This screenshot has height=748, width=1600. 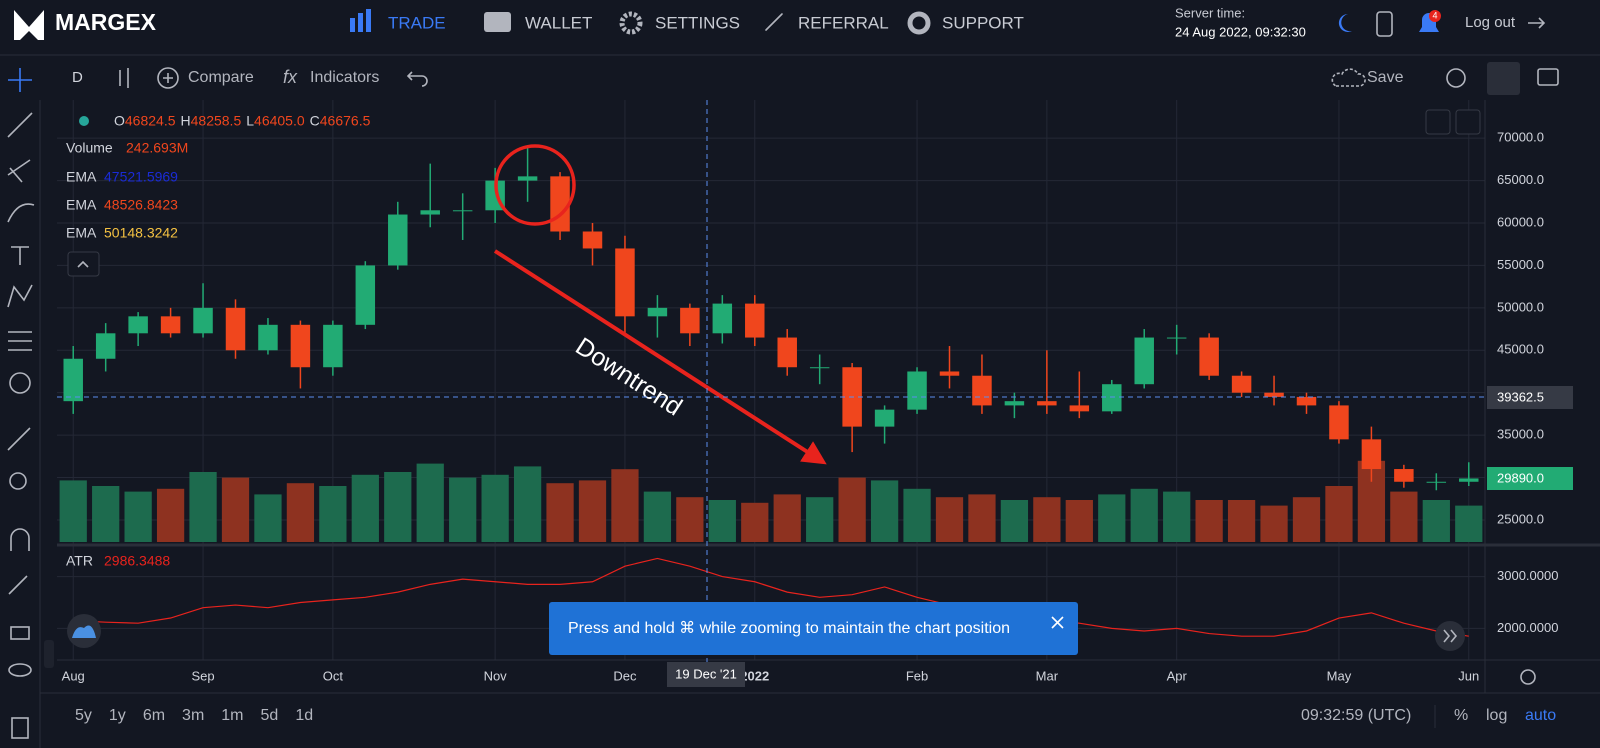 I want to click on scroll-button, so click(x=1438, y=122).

...

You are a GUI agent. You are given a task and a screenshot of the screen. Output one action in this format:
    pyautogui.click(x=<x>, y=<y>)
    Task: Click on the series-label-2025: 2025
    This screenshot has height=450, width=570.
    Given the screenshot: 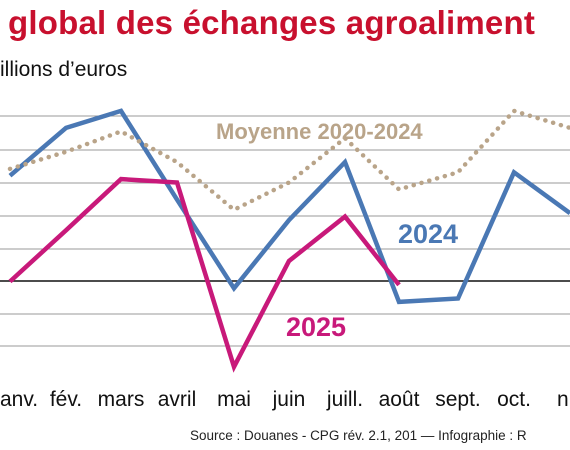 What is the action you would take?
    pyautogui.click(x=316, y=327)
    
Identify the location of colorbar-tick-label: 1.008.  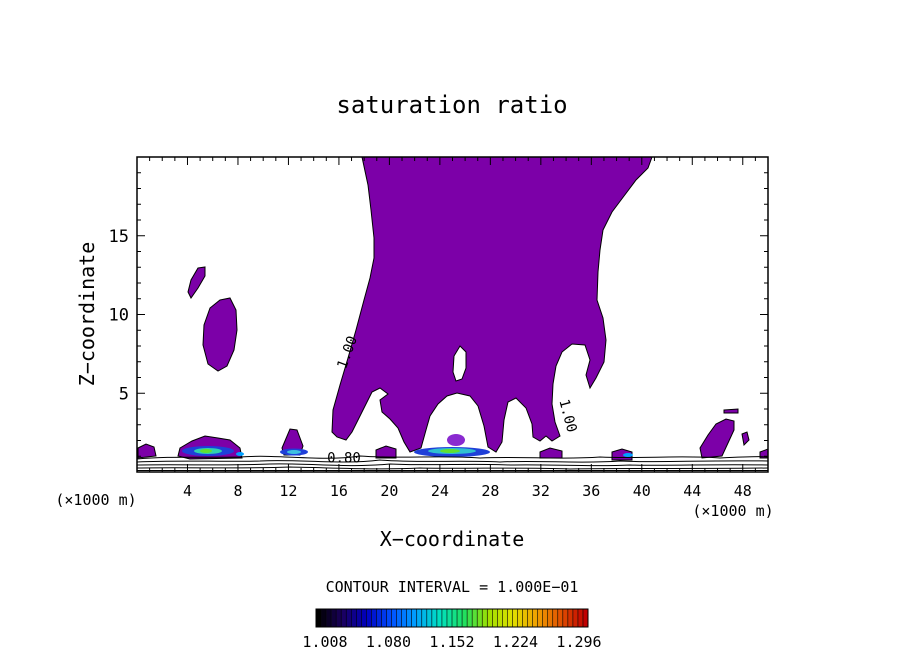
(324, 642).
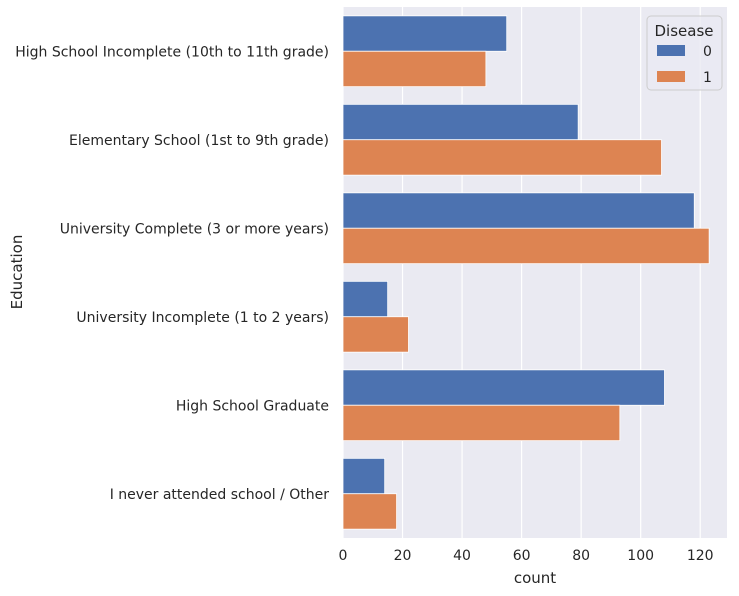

Goal of the exercise - Please reproduce the data from the line containing "Identify the location" through the line containing "(324, 642).", inclusive, with only those lines and no pictures. Rescale each coordinate in the answers by multiplying it by 0.6 and rounding to a whole number, with halves rounded up, and keep the requests unchanged.

Written solution -
Identify the location of colorbar-tick-label: 1.008.  
(194, 385).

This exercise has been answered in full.